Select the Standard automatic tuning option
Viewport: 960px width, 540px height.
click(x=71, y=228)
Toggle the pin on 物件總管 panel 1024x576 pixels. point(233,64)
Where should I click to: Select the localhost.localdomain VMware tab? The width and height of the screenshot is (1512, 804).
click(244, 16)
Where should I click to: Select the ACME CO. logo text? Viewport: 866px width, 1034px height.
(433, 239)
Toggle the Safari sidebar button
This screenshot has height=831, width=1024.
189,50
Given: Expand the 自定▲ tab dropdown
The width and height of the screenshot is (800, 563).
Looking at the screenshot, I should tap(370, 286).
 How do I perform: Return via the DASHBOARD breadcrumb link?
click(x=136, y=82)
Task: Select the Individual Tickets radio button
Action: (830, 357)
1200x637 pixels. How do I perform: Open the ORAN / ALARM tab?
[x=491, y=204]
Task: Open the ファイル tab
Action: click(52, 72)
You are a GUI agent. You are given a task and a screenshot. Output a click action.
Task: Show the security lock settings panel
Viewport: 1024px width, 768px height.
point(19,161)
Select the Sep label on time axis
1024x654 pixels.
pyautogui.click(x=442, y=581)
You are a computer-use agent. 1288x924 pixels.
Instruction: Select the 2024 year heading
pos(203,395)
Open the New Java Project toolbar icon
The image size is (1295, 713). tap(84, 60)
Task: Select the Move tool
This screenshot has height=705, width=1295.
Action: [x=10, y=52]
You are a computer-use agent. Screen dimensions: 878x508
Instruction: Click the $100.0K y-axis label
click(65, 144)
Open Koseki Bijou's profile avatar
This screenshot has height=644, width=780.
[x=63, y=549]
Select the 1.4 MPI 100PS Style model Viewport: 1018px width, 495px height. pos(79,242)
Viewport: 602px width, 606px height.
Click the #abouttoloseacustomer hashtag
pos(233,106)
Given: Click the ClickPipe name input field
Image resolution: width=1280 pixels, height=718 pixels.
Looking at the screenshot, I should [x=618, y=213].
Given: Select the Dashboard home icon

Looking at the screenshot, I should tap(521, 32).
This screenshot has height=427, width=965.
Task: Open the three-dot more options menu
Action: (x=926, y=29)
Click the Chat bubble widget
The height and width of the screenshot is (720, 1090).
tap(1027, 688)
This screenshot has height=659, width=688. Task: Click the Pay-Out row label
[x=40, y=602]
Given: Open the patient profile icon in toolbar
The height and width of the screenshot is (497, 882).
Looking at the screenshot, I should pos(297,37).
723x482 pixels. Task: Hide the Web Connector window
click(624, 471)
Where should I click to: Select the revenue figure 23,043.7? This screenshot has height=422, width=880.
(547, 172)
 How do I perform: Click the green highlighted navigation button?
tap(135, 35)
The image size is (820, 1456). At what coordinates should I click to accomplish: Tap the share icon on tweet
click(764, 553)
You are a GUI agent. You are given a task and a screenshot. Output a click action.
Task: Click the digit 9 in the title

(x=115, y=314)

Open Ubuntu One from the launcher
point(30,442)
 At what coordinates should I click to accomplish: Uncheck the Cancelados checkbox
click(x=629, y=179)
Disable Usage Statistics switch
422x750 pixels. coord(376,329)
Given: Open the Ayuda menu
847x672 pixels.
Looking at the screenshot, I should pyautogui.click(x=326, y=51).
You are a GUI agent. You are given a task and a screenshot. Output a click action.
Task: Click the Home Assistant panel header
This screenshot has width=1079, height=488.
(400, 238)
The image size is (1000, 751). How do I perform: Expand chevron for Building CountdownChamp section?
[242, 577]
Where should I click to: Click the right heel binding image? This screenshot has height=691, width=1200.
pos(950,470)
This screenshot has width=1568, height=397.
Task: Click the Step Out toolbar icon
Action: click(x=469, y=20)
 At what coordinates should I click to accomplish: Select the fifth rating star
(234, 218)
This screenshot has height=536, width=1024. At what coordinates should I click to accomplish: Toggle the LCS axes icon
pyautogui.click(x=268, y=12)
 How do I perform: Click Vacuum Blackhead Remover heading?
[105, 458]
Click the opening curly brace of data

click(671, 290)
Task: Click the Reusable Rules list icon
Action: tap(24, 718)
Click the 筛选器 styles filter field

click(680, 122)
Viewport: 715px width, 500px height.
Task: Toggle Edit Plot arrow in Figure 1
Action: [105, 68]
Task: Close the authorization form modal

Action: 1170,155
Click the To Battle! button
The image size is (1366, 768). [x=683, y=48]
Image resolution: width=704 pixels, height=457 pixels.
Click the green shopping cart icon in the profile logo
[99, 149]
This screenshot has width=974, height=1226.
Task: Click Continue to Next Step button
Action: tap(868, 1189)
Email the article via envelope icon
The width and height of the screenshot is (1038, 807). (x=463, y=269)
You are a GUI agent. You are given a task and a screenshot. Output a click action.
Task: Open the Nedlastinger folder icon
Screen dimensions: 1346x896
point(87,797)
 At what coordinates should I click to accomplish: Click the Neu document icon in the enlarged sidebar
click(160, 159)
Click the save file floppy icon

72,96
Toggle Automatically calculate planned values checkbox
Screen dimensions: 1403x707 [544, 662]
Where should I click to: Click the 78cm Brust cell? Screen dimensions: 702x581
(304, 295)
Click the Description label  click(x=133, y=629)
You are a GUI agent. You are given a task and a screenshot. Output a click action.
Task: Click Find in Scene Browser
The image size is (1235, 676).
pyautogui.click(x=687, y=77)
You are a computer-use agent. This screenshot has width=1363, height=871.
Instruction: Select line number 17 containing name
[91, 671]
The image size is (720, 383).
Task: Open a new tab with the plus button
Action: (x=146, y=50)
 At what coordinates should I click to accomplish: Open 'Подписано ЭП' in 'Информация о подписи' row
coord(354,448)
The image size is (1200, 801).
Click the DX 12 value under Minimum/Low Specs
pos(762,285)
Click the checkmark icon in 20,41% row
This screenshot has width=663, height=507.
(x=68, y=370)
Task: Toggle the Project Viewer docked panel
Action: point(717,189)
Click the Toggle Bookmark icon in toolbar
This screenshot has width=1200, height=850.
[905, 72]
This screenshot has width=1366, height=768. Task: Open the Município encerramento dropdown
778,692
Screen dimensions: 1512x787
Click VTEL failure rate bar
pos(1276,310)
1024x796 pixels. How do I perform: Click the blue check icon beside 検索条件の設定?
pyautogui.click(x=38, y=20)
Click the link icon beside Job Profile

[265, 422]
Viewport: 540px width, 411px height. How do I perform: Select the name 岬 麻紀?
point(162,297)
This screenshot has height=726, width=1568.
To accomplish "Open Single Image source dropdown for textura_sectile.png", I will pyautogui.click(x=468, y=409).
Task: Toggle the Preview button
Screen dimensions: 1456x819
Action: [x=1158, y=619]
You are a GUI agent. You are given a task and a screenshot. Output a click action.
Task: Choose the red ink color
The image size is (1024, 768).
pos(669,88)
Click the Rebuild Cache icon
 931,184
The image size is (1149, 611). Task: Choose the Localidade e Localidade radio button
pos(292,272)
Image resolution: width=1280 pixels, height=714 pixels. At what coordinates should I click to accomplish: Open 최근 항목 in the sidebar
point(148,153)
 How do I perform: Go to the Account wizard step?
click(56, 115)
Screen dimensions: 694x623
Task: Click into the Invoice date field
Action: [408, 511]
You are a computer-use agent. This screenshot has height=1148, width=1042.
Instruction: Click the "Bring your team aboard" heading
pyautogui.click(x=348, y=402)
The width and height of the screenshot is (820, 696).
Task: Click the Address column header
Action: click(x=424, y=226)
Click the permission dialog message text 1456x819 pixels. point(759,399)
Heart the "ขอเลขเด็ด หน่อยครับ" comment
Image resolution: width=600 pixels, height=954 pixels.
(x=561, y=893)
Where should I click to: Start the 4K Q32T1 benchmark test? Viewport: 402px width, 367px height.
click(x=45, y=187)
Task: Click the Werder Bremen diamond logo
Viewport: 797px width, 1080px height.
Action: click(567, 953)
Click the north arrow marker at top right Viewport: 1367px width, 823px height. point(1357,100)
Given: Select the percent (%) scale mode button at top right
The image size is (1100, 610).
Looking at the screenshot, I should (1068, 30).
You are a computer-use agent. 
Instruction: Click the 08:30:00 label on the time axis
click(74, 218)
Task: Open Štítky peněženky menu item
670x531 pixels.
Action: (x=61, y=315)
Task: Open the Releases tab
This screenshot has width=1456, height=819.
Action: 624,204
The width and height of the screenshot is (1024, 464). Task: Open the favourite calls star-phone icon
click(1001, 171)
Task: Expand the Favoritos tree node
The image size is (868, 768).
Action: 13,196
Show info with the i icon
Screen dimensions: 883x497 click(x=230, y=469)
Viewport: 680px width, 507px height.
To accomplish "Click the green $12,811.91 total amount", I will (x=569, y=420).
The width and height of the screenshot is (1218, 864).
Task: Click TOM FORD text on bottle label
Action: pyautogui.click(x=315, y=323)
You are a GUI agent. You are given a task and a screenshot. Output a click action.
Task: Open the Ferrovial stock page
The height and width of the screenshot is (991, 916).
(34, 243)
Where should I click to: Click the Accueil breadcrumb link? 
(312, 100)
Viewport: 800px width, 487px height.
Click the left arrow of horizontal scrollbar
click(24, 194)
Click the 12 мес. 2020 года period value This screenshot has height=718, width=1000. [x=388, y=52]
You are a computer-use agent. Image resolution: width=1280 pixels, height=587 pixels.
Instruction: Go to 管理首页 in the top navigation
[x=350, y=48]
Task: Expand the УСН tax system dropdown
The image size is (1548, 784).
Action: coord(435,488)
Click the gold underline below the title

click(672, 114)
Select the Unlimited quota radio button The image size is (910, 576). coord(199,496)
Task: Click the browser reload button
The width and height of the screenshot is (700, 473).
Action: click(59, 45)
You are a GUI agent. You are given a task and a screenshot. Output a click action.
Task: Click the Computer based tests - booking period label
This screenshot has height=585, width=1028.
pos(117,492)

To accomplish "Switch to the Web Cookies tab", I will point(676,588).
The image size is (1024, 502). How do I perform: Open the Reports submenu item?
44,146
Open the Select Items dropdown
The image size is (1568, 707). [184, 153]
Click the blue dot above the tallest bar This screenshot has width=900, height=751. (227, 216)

_HOW TO COMPLETE THIS TASK_: After locating the line holding "Viewport: 680px width, 507px height." above, output exactly that line and every line after it through the line holding "Task: Expand the УСН tax system dropdown". Include nothing else.

_REPLY_:
Viewport: 680px width, 507px height.
To accomplish "Click the green $12,811.91 total amount", I will (x=569, y=420).
The width and height of the screenshot is (1218, 864).
Task: Click TOM FORD text on bottle label
Action: pyautogui.click(x=315, y=323)
You are a GUI agent. You are given a task and a screenshot. Output a click action.
Task: Open the Ferrovial stock page
The height and width of the screenshot is (991, 916).
(34, 243)
Where should I click to: Click the Accueil breadcrumb link? 
(312, 100)
Viewport: 800px width, 487px height.
Click the left arrow of horizontal scrollbar
click(24, 194)
Click the 12 мес. 2020 года period value This screenshot has height=718, width=1000. [x=388, y=52]
You are a computer-use agent. Image resolution: width=1280 pixels, height=587 pixels.
Instruction: Go to 管理首页 in the top navigation
[x=350, y=48]
Task: Expand the УСН tax system dropdown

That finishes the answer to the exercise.